The nonprofit Innovate Northstate was founded about two years ago with the self-proclaimed goal “to assist the region’s most innovative companies who have the largest growth potential garner a larger share of their national and global markets resulting in a more vibrant regional economy.” ChicoStart is a step in that direction.

Porter said ChicoStart rents the office space for $1 a year. The firm then charges its business tenants between $50 and $550 per month, depending on space and technical access. “Fifty dollars is basically virtual office space, use of the mail slots and invitations to our events,” she said.

“Then there is $150 for our café-style, where you come in and use the Internet and sit wherever there is a spot available. Then there are dedicated spots for $220 and pod spaces for $550. Those are spots where you can leave your computer and seat anywhere from four to nine people.”

Included in the rent for all is access to a printer/copier as well as coffee and other drinks. ChicoStart also has a mentoring program offering the expertise of four in-house mentors: Joe Schneider, head of internal user operations for Facebook; Declan Dunn, a local marketing expert; Chico State business professor Peter Straus; and Kinell, who in addition to launching ChicoStart also previously worked for Auctiva and is now with Design by Humans.

As part of the lease, the city will receive any rent that adds to more than ChicoStart’s operating expenses, but that’s a ways off.

Andrew March (right) is CEO of CoffeeTable, a company that allows people to shop catalogs digitally. With him are employees Brandon Clauser (left) and Ryan Utnehmer.

photo by tom gascoyne

“We pay our utility costs,” Porter said. “They are not expecting us to reach excess rent until year three of the lease and we currently are not collecting enough rent to meet our operating costs.”

Porter said the city welcomed the business and saw it as having a potentially positive impact on the local economy.

“That is kind of why we made this arrangement with them,” she said. “We thought we’d have at least five companies in here by December 2014. We actually have 11. We have doubled our goal in half the time.”

One of the businesses occupying space in ChicoStart is a company called CoffeeTable, which is a digital catalog shopping app for the iPad and iPhone. The business was launched in 2011 by Chris Friedland, co-founder of Build.com. Andrew March took over as CEO in May 2013.

“We hooked up with ChicoStart last October,” March said. “We were one of the first tenants. It is much more developed now than it was when we first got in. What attracted us to this space specifically was the ability to contribute to a better entrepreneur ecosystem in Chico and the North State.”

March said there is a lot networking and collaboration that goes on among the different ChicoStart businesses.

“We are one of a handful of companies in here and one of the things I think is interesting and beneficial is the opportunity to talk with all these other people,” he said. “The collective mind-share we have here is way better than what we would have by ourselves.”

CoffeeTable has three employees in Chico, including March, plus one stationed in San Diego and other staff members who are overseas.

“The goal for us is to come in and establish our operations,” he said. “Obviously, a success story would be to grow to the extent where this place couldn’t handle how many people we would need.”

For now, he said, the office suits the company well.

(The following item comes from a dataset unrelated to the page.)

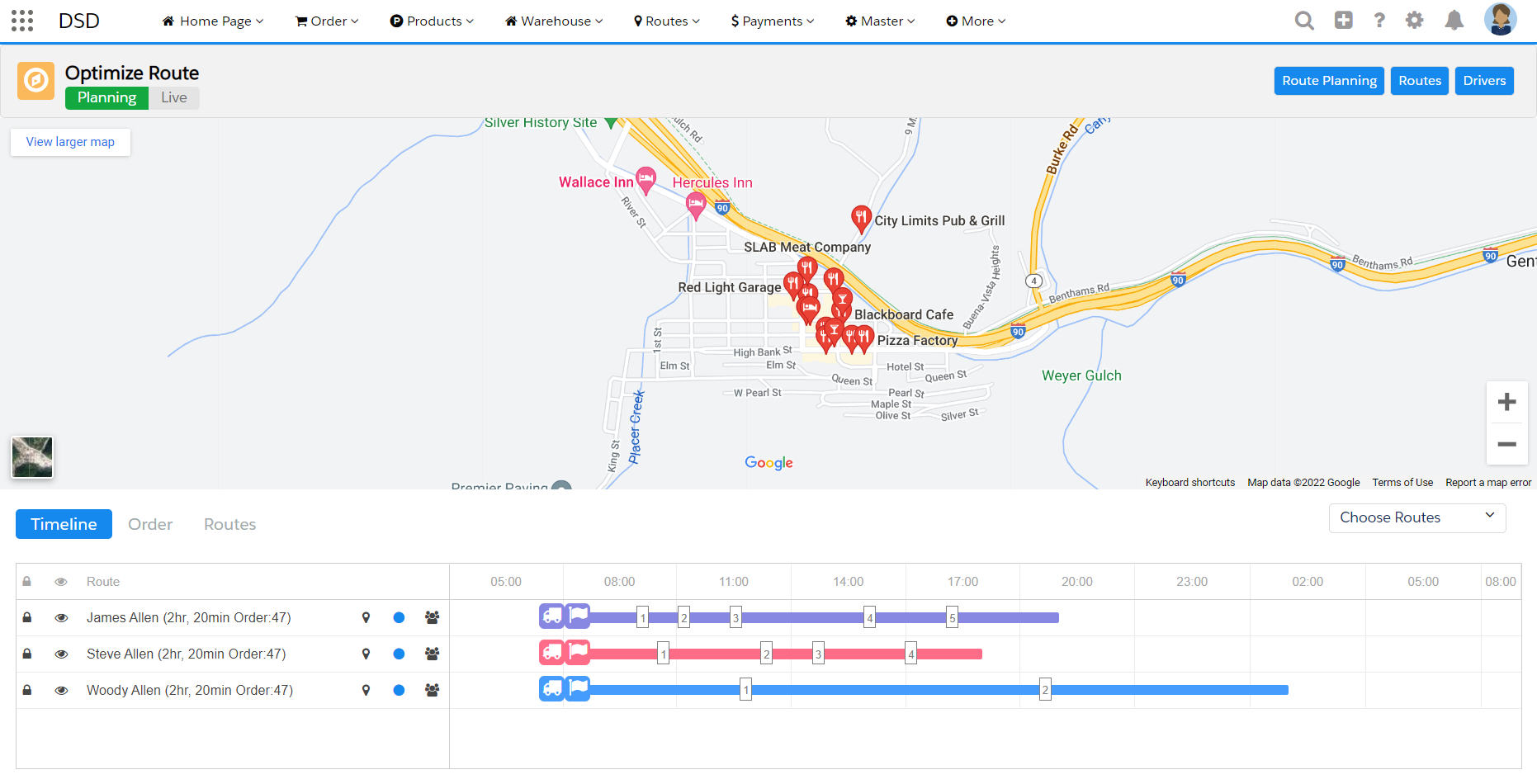Screen dimensions: 1537x784
Task: Switch route mode to Live
Action: (173, 97)

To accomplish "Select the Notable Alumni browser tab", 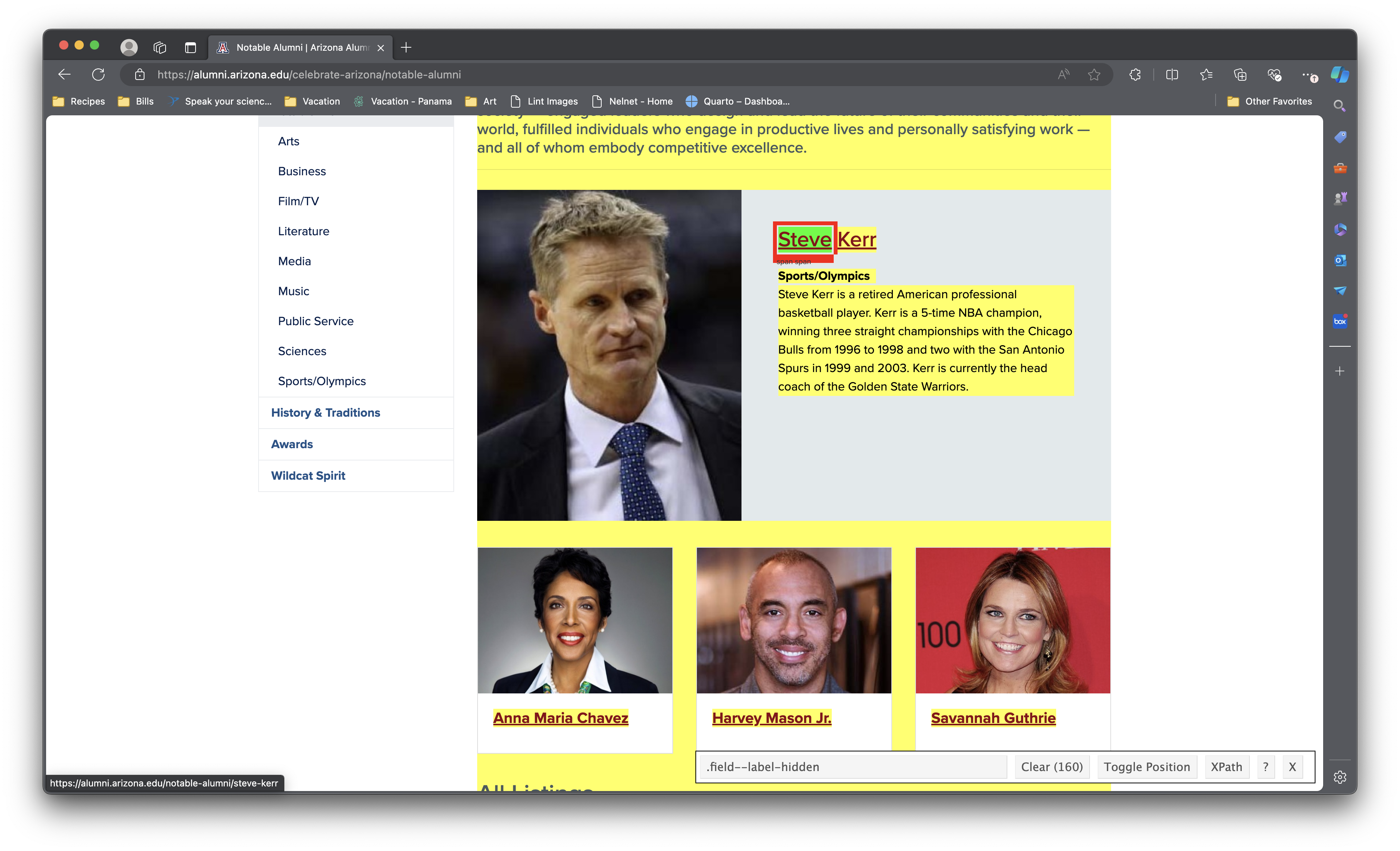I will pos(295,47).
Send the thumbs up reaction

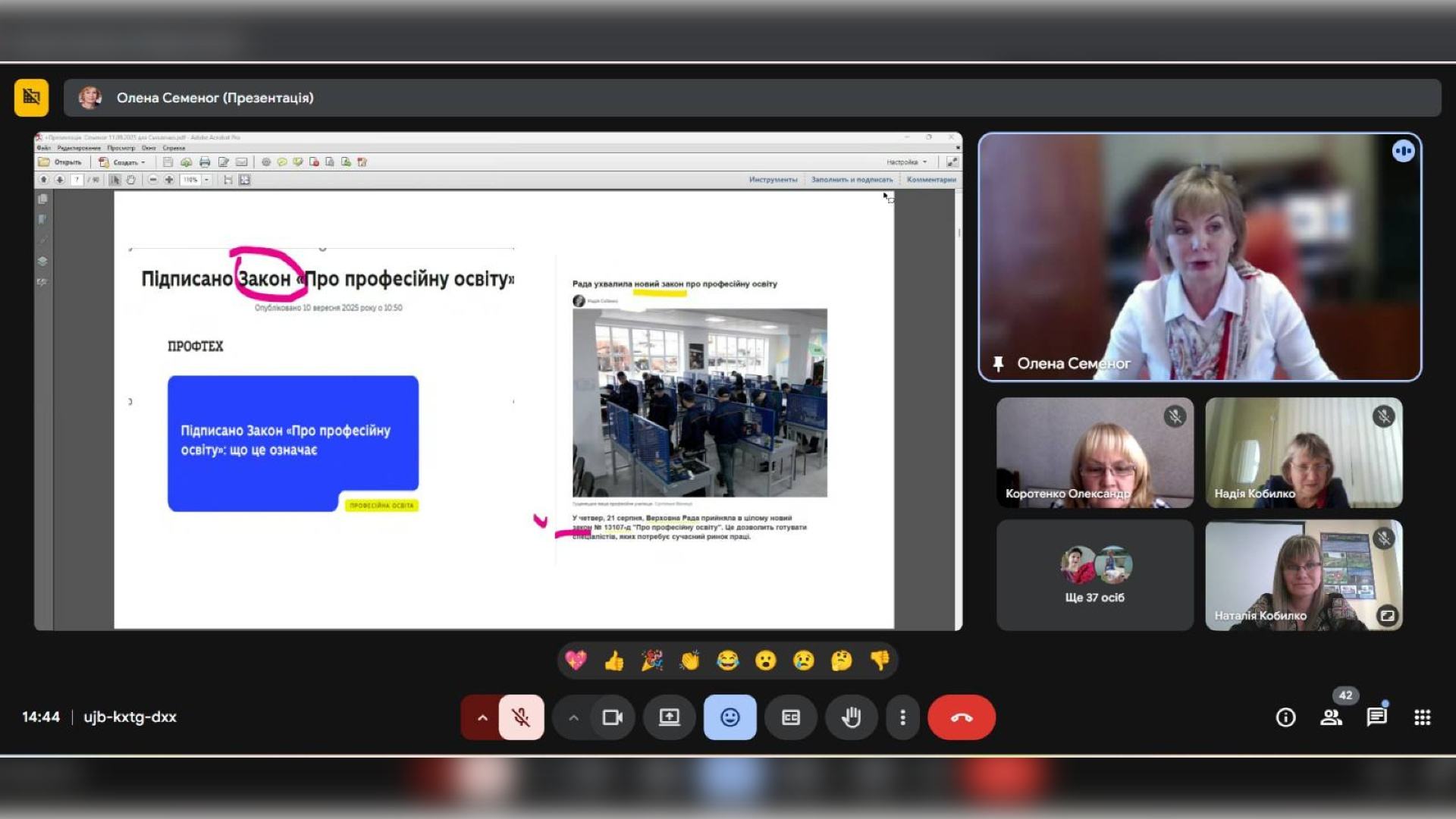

Other businesses currently renting space at ChicoStart include Student Stock, a social network designed to help students become professional photographers, and Housing Tools, which in its own words, “helps government and nonprofit agencies more effectively assist low-income populations.”

Porter said ChicoStart is a work in progress and that the plan is for the tenants to succeed and expand to the point where they will move to their own office space, making room for new startups.

“There’s no formal process or procedure in place,” she said. At least not yet. “As an incubator, we provide some mentorship then benchmark them along the way with some expectation that they are going make some progress and move on.”